Die exquisiten Schmankerln
Beim Bier weiß Karl Schiffner Bescheid wie kein anderer vor ihm: Der erste Biersommelier-Weltmeister aus dem Jahr 2009 ist einer von zirka 450 Biersommeliers, die es mittlerweile weltweit geben soll. Wer möchte, darf in Schiffners Gasthaus in Schlägl aus 150 Biersorten auswählen. Zum Menüeinstieg etwa rät der Meister, ein leichtes „Bismarck“ Schluck für Schluck zu genießen. Die Stunde der schweren Trappistenbiere schlägt übrigens erst beim obligatorischen Topfendessert.
Im ebenfalls sehr bekannten und renommierten Adalbert-Stifter-Hof im Erholungsort Schwarzenberg entscheiden sich die Gäste gerne für eine besondere Spezialität aus der Region: die Böhmerwald-Forelle. Vorzüglich tafeln lässt sich des Weiteren im elegant-rustikalen Gasthof Almesberger in Aigen am Marktplatz sowie in zahllosen weiteren Speiselokalen, die landauf, landab den Weg säumen.

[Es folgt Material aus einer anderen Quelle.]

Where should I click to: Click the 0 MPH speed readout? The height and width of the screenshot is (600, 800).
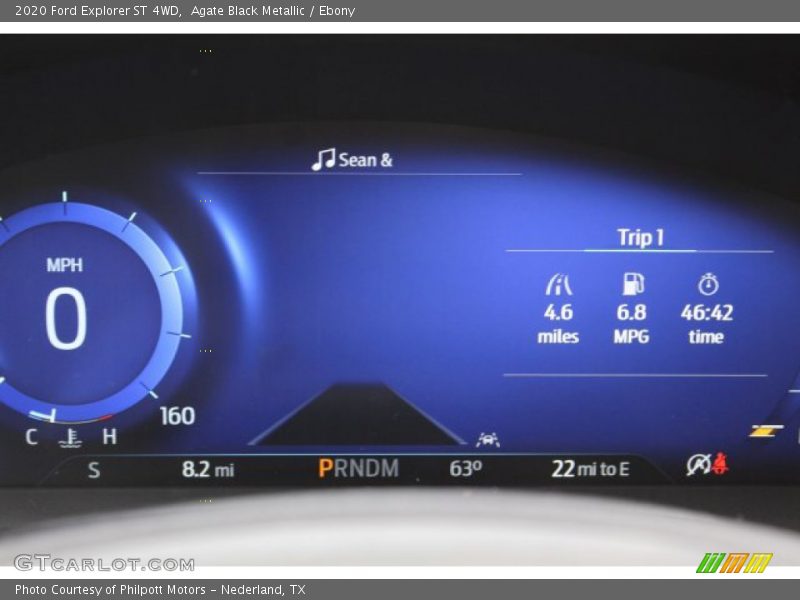tap(65, 318)
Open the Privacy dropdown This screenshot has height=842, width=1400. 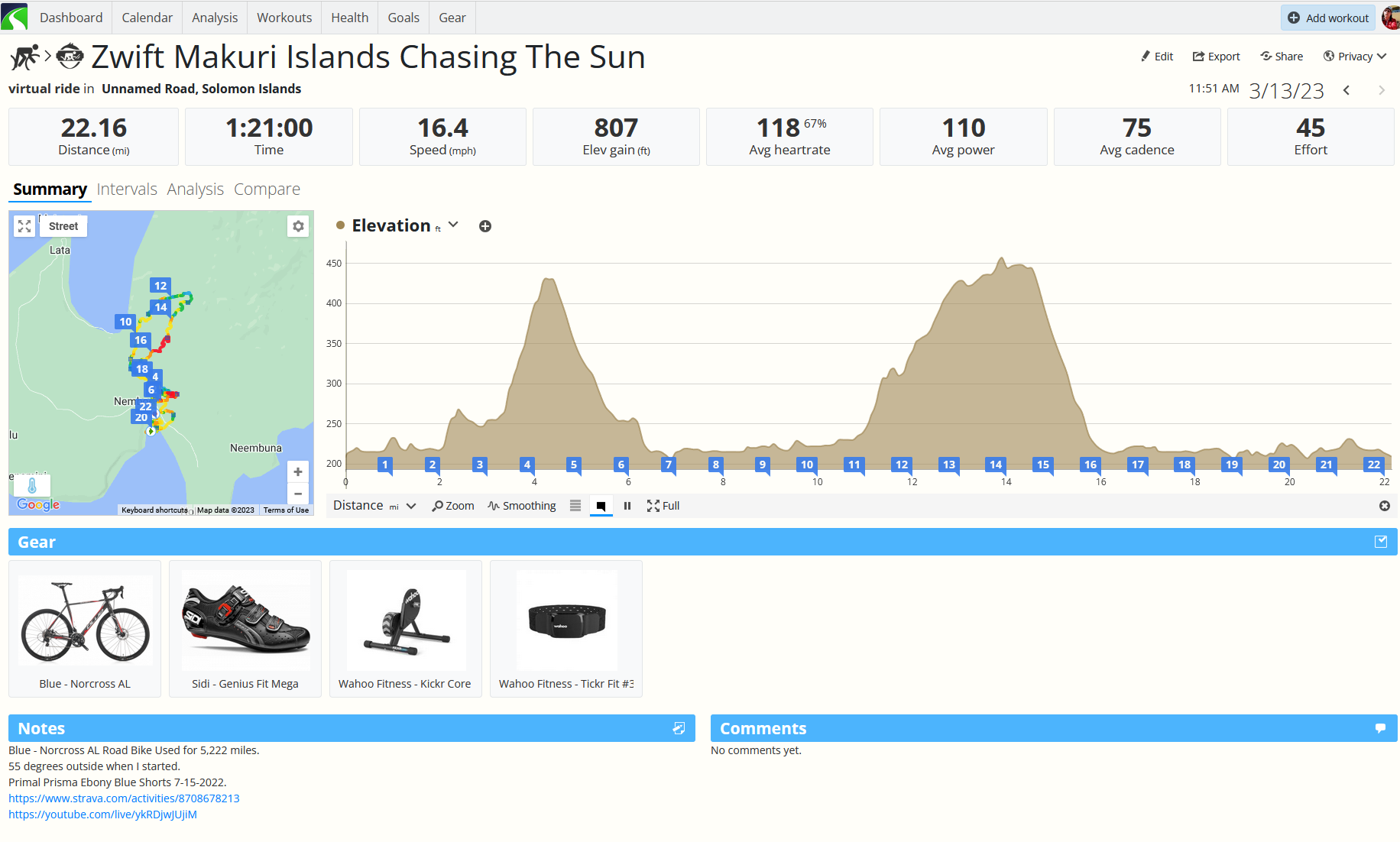[1354, 57]
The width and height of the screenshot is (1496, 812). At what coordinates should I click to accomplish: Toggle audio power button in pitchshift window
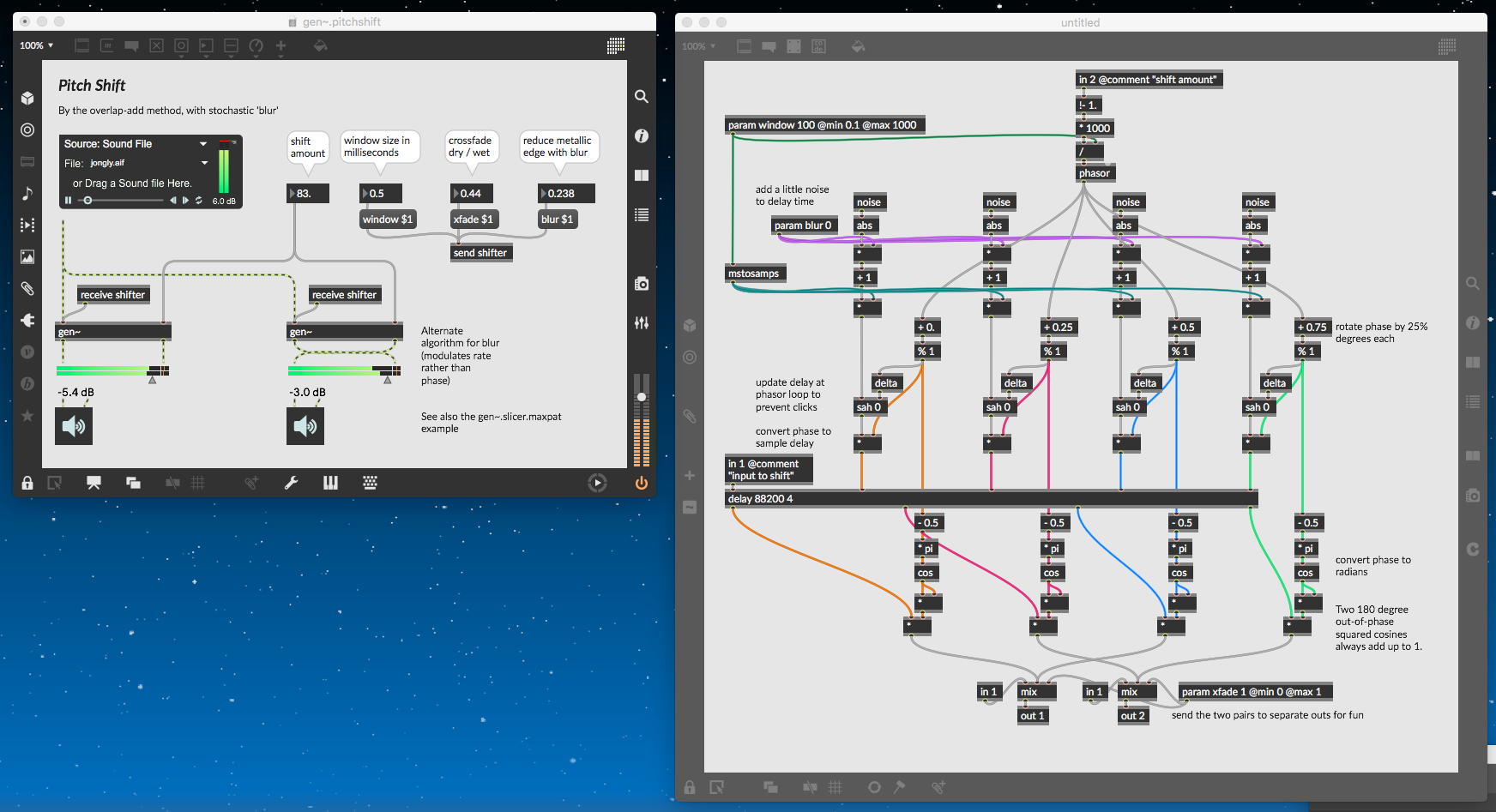(x=641, y=483)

Eine Kräuterwanderung mit Fred und Christine von der Klafferalm und eine Führung durch die Erlebnisimkerei Hüttner in Julbach machen Spaß und können Erwachsenen wie Kindern gute und hochwertige Nahrungsmittel nahebringen.
Die verwunschenen Wälder
Zahlreiche Dichter priesen den Böhmerwald in meist überschwänglichen Worten - allen voran der Malerpoet Adalbert Stifter, der 1805 im böhmischen Oberplan geboren wurde. Er schrieb von „Thälern und Bergen, die ihm wohl taten“ und schwärmte von „Tagen, blank vor Glück“. Herrliche Wanderwege durchziehen verwunschene Wälder, führen zu sagenumwobenen Steinformationen oder schlängeln sich über sanfte Hügel hinweg, auf denen Gerste und Flachs heranreifen. Der Böhmerwald, eines der letzten großen Waldgebiete in Europa, konnte seinen rauen Charme bewahren. Und es gibt auch Strecken, die vollkommen eben verlaufen: Sie begleiten den Schwarzenbergischen Schwemmkanal. In Tschechien drüben fraß der Borkenkäfer leider viele Bäume kahl, unter dem Plöckenstein aber kann man „das Dunkel des Waldes“, wie es Stifter erlebte, noch durchwandern.